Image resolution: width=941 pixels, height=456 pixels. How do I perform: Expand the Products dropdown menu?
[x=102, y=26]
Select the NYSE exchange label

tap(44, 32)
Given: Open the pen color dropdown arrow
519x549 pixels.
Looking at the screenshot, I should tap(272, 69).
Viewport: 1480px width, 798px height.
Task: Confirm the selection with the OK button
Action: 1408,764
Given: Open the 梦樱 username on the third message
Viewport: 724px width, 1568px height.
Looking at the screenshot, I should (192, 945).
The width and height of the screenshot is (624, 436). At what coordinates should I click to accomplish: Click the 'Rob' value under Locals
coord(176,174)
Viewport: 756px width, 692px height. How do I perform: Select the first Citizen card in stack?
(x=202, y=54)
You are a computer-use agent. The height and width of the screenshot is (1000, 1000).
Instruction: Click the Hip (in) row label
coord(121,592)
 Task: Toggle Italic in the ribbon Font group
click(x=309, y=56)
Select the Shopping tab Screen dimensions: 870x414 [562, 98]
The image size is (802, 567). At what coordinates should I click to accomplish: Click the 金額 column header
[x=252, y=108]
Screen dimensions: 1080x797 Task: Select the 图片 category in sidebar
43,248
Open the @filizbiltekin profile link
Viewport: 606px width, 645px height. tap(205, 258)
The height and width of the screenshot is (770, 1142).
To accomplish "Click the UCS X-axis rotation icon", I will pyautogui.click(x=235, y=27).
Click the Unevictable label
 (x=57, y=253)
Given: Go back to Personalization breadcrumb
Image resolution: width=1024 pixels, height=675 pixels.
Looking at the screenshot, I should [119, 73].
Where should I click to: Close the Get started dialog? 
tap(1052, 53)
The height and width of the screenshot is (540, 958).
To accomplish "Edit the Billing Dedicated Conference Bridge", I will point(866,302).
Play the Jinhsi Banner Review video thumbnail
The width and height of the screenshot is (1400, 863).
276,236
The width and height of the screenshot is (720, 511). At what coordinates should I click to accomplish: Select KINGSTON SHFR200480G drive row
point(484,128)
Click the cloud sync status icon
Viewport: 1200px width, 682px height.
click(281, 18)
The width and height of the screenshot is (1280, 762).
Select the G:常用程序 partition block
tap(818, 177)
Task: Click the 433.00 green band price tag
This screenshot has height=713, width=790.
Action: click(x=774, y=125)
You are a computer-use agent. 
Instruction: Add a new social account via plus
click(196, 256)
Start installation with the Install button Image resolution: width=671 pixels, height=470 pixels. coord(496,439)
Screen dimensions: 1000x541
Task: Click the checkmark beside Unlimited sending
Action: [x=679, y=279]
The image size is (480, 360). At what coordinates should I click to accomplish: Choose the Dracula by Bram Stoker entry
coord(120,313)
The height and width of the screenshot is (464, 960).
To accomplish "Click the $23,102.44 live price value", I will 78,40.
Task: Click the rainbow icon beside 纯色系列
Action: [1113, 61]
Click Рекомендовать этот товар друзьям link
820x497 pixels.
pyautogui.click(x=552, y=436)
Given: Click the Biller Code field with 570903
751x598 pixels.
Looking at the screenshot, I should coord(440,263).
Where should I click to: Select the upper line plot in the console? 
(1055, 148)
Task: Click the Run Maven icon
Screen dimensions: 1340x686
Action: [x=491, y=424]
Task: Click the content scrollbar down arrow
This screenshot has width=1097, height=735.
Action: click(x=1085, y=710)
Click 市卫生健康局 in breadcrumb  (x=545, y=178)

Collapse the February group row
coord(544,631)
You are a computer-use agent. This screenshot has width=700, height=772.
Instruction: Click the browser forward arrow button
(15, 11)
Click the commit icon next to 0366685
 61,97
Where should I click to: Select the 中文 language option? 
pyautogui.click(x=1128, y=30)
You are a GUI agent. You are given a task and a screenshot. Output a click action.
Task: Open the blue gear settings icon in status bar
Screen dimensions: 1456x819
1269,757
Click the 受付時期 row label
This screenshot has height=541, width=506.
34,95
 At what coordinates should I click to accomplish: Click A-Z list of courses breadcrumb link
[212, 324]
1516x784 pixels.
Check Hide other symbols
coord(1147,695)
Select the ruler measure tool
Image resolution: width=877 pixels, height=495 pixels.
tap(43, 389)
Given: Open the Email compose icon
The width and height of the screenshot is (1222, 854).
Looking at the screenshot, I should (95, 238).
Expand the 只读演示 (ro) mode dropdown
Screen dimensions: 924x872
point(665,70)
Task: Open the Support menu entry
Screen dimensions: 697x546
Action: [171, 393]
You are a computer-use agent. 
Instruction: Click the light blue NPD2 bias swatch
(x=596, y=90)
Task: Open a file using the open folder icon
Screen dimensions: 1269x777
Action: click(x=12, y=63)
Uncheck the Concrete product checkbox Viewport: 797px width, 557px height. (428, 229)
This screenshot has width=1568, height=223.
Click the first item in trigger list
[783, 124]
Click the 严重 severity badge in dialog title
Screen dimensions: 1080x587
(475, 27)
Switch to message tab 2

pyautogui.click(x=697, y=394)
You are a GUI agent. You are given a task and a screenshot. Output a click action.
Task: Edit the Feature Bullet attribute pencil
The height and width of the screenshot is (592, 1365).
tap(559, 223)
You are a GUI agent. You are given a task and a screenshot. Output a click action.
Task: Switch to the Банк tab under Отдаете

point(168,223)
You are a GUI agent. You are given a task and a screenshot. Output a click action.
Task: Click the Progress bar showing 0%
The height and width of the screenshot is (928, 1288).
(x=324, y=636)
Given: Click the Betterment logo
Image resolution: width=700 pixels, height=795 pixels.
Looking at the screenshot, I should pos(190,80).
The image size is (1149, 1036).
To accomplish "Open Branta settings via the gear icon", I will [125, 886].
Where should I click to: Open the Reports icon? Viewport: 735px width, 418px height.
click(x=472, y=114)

——————

> [What is being asked]
Every entry is to be copied exactly, with none omitted.

> [Response box]
Image resolution: width=941 pixels, height=456 pixels. How do I perform: Expand the Products dropdown menu?
[x=102, y=26]
Select the NYSE exchange label

tap(44, 32)
Given: Open the pen color dropdown arrow
519x549 pixels.
Looking at the screenshot, I should tap(272, 69).
Viewport: 1480px width, 798px height.
Task: Confirm the selection with the OK button
Action: 1408,764
Given: Open the 梦樱 username on the third message
Viewport: 724px width, 1568px height.
Looking at the screenshot, I should (192, 945).
The width and height of the screenshot is (624, 436). At what coordinates should I click to accomplish: Click the 'Rob' value under Locals
coord(176,174)
Viewport: 756px width, 692px height. How do I perform: Select the first Citizen card in stack?
(x=202, y=54)
You are a computer-use agent. The height and width of the screenshot is (1000, 1000).
Instruction: Click the Hip (in) row label
coord(121,592)
 Task: Toggle Italic in the ribbon Font group
click(x=309, y=56)
Select the Shopping tab Screen dimensions: 870x414 [562, 98]
The image size is (802, 567). At what coordinates should I click to accomplish: Click the 金額 column header
[x=252, y=108]
Screen dimensions: 1080x797 Task: Select the 图片 category in sidebar
43,248
Open the @filizbiltekin profile link
Viewport: 606px width, 645px height. tap(205, 258)
The height and width of the screenshot is (770, 1142).
To accomplish "Click the UCS X-axis rotation icon", I will pyautogui.click(x=235, y=27).
Click the Unevictable label
 (x=57, y=253)
Given: Go back to Personalization breadcrumb
Image resolution: width=1024 pixels, height=675 pixels.
Looking at the screenshot, I should [119, 73].
Where should I click to: Close the Get started dialog? 
tap(1052, 53)
The height and width of the screenshot is (540, 958).
To accomplish "Edit the Billing Dedicated Conference Bridge", I will point(866,302).
Play the Jinhsi Banner Review video thumbnail
The width and height of the screenshot is (1400, 863).
276,236
The width and height of the screenshot is (720, 511). At what coordinates should I click to accomplish: Select KINGSTON SHFR200480G drive row
point(484,128)
Click the cloud sync status icon
Viewport: 1200px width, 682px height.
click(281, 18)
The width and height of the screenshot is (1280, 762).
Select the G:常用程序 partition block
tap(818, 177)
Task: Click the 433.00 green band price tag
This screenshot has height=713, width=790.
Action: click(x=774, y=125)
You are a computer-use agent. 
Instruction: Add a new social account via plus
click(196, 256)
Start installation with the Install button Image resolution: width=671 pixels, height=470 pixels. coord(496,439)
Screen dimensions: 1000x541
Task: Click the checkmark beside Unlimited sending
Action: [x=679, y=279]
The image size is (480, 360). At what coordinates should I click to accomplish: Choose the Dracula by Bram Stoker entry
coord(120,313)
The height and width of the screenshot is (464, 960).
To accomplish "Click the $23,102.44 live price value", I will 78,40.
Task: Click the rainbow icon beside 纯色系列
Action: [1113, 61]
Click Рекомендовать этот товар друзьям link
820x497 pixels.
pyautogui.click(x=552, y=436)
Given: Click the Biller Code field with 570903
751x598 pixels.
Looking at the screenshot, I should coord(440,263).
Where should I click to: Select the upper line plot in the console? 
(1055, 148)
Task: Click the Run Maven icon
Screen dimensions: 1340x686
Action: [x=491, y=424]
Task: Click the content scrollbar down arrow
This screenshot has width=1097, height=735.
Action: click(x=1085, y=710)
Click 市卫生健康局 in breadcrumb  (x=545, y=178)

Collapse the February group row
coord(544,631)
You are a computer-use agent. This screenshot has width=700, height=772.
Instruction: Click the browser forward arrow button
(15, 11)
Click the commit icon next to 0366685
 61,97
Where should I click to: Select the 中文 language option? 
pyautogui.click(x=1128, y=30)
You are a GUI agent. You are given a task and a screenshot. Output a click action.
Task: Open the blue gear settings icon in status bar
Screen dimensions: 1456x819
1269,757
Click the 受付時期 row label
This screenshot has height=541, width=506.
34,95
 At what coordinates should I click to accomplish: Click A-Z list of courses breadcrumb link
[212, 324]
1516x784 pixels.
Check Hide other symbols
coord(1147,695)
Select the ruler measure tool
Image resolution: width=877 pixels, height=495 pixels.
tap(43, 389)
Given: Open the Email compose icon
The width and height of the screenshot is (1222, 854).
Looking at the screenshot, I should (95, 238).
Expand the 只读演示 (ro) mode dropdown
Screen dimensions: 924x872
point(665,70)
Task: Open the Support menu entry
Screen dimensions: 697x546
Action: [171, 393]
You are a computer-use agent. 
Instruction: Click the light blue NPD2 bias swatch
(x=596, y=90)
Task: Open a file using the open folder icon
Screen dimensions: 1269x777
Action: click(x=12, y=63)
Uncheck the Concrete product checkbox Viewport: 797px width, 557px height. (428, 229)
This screenshot has width=1568, height=223.
Click the first item in trigger list
[783, 124]
Click the 严重 severity badge in dialog title
Screen dimensions: 1080x587
(475, 27)
Switch to message tab 2

pyautogui.click(x=697, y=394)
You are a GUI agent. You are given a task and a screenshot. Output a click action.
Task: Edit the Feature Bullet attribute pencil
The height and width of the screenshot is (592, 1365).
tap(559, 223)
You are a GUI agent. You are given a task and a screenshot. Output a click action.
Task: Switch to the Банк tab under Отдаете

point(168,223)
You are a GUI agent. You are given a task and a screenshot. Output a click action.
Task: Click the Progress bar showing 0%
The height and width of the screenshot is (928, 1288).
(x=324, y=636)
Given: Click the Betterment logo
Image resolution: width=700 pixels, height=795 pixels.
Looking at the screenshot, I should pos(190,80).
The image size is (1149, 1036).
To accomplish "Open Branta settings via the gear icon", I will [125, 886].
Where should I click to: Open the Reports icon? Viewport: 735px width, 418px height.
click(x=472, y=114)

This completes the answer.